— Start of THE DATA —

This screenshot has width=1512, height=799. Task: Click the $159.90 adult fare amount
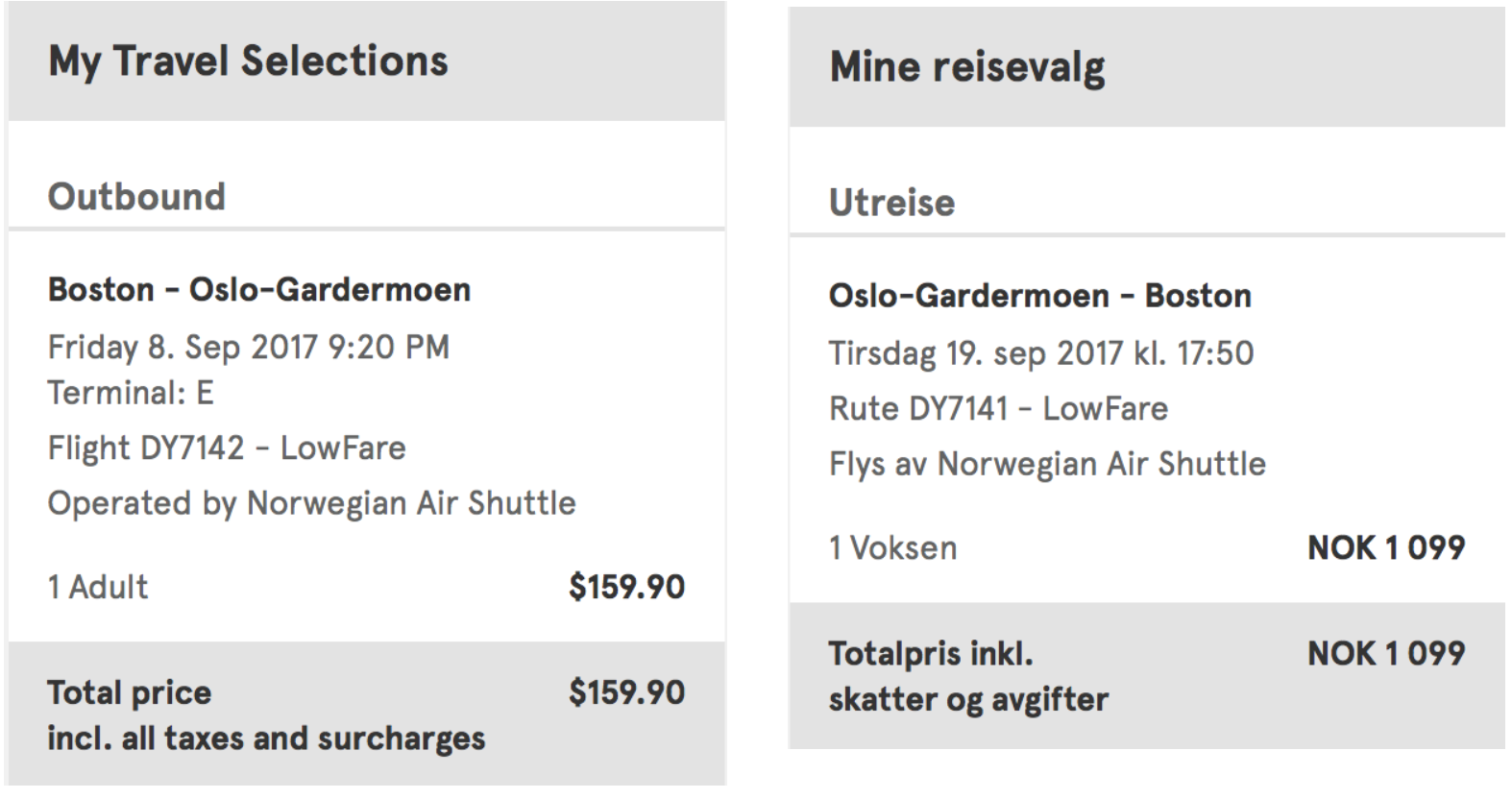pyautogui.click(x=626, y=587)
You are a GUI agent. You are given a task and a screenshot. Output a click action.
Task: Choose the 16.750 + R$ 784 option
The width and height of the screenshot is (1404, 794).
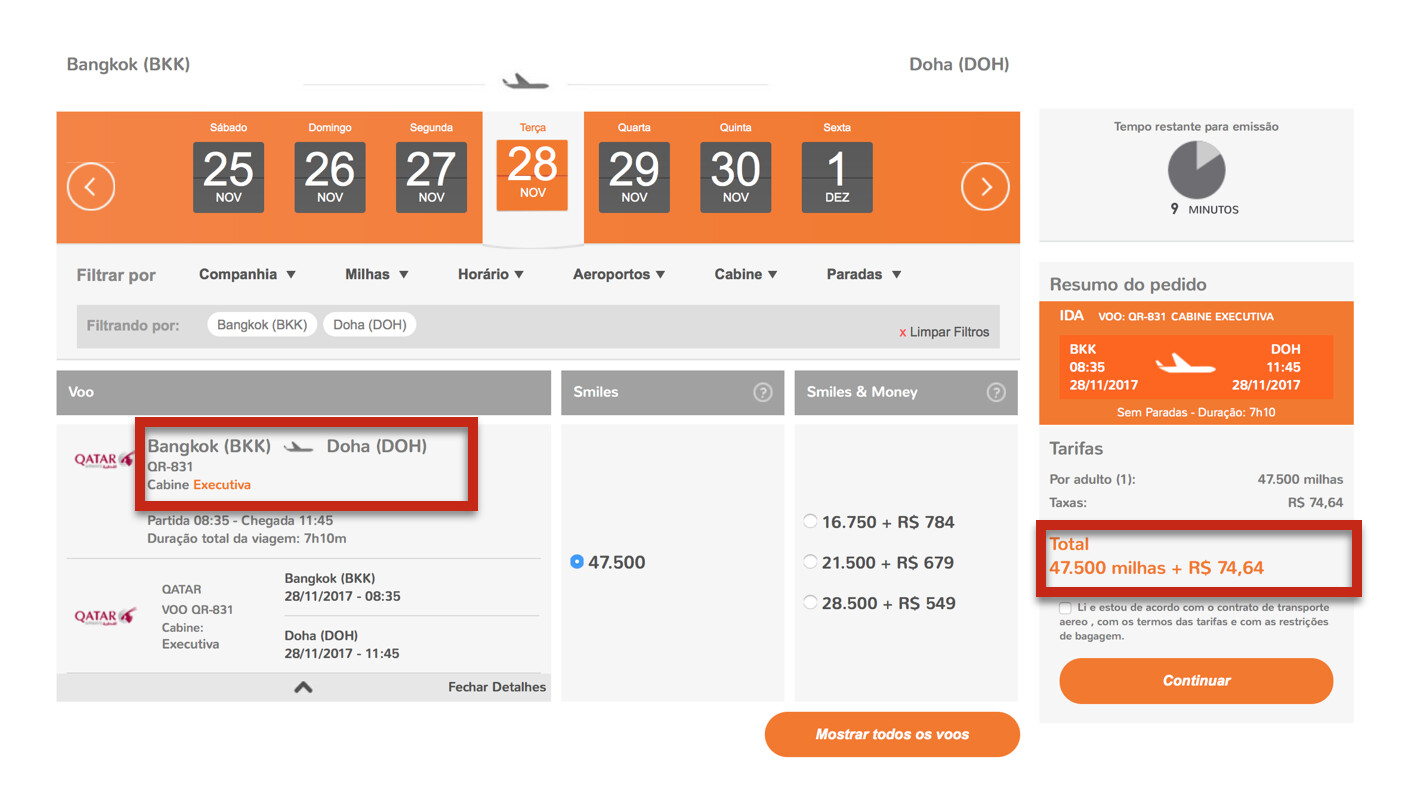coord(810,521)
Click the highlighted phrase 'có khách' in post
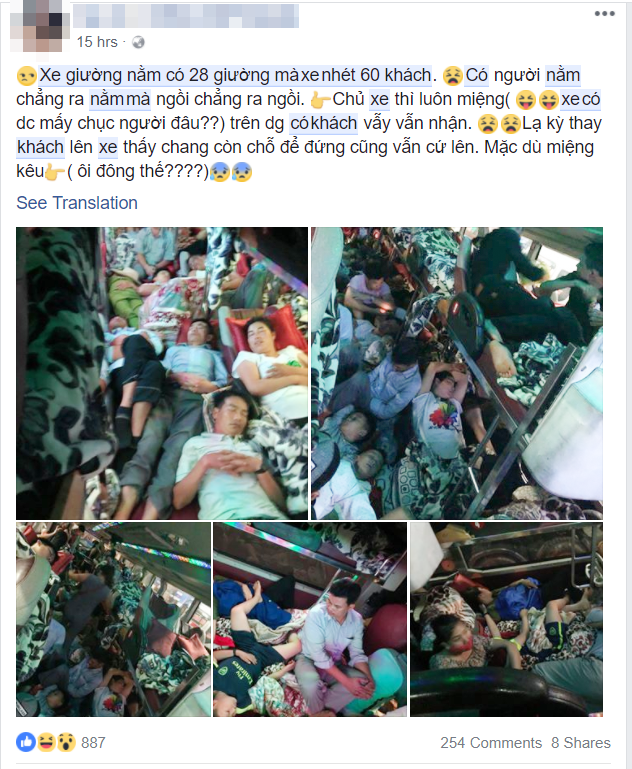The height and width of the screenshot is (769, 632). pos(324,123)
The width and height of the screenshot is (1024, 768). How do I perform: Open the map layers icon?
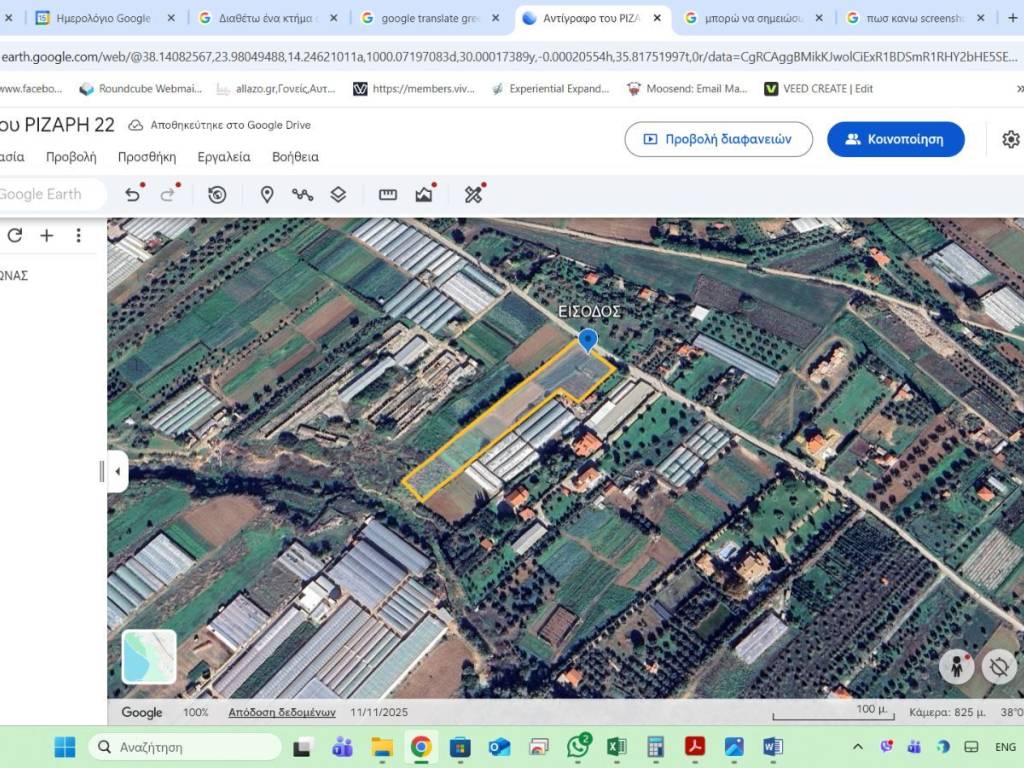338,194
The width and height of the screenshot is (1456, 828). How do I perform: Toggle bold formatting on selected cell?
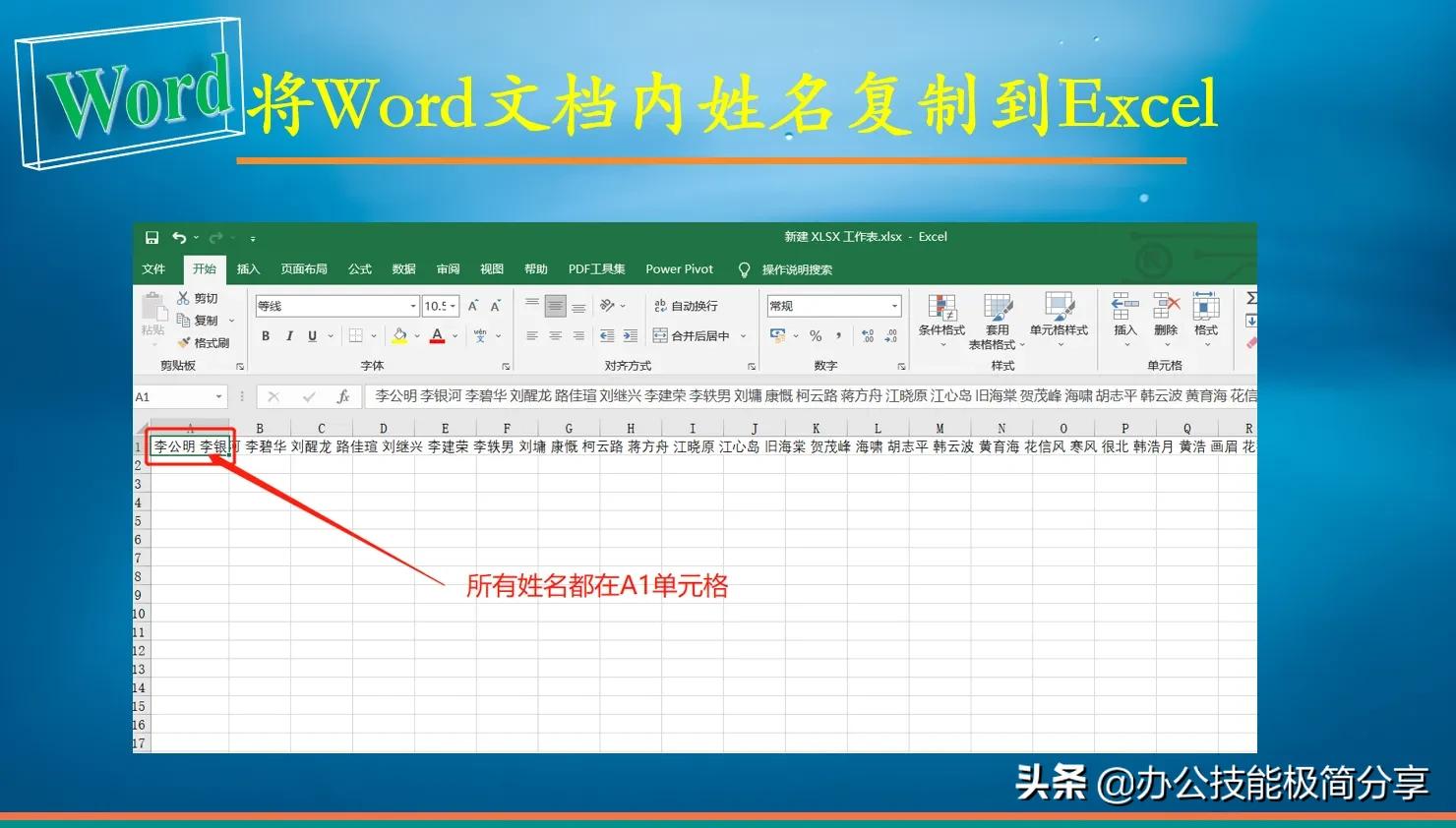264,335
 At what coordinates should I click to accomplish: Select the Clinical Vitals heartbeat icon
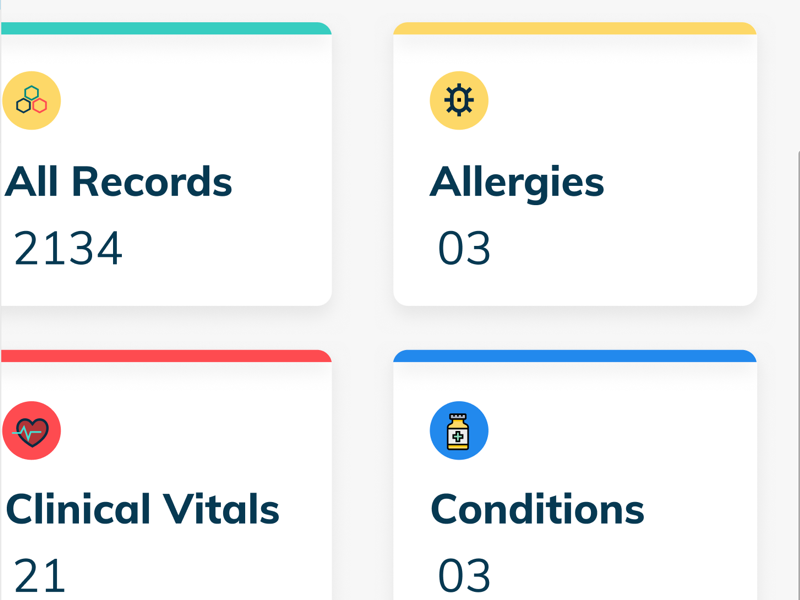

— End of THE DATA —

#### [AIM]
Reproduce every one of the lines above without changing anything. Omit the pictures from your copy.

#### [RESULT OF THE EXERCISE]
This screenshot has width=1512, height=799. Task: Click the $159.90 adult fare amount
pyautogui.click(x=626, y=587)
You are a GUI agent. You are given a task and a screenshot. Output a click action.
Task: Choose the 16.750 + R$ 784 option
The width and height of the screenshot is (1404, 794).
coord(810,521)
Click the highlighted phrase 'có khách' in post
The height and width of the screenshot is (769, 632). pos(324,123)
The width and height of the screenshot is (1024, 768). How do I perform: Open the map layers icon?
338,194
The width and height of the screenshot is (1456, 828). How do I perform: Toggle bold formatting on selected cell?
264,335
 At what coordinates should I click to accomplish: Select the Clinical Vitals heartbeat icon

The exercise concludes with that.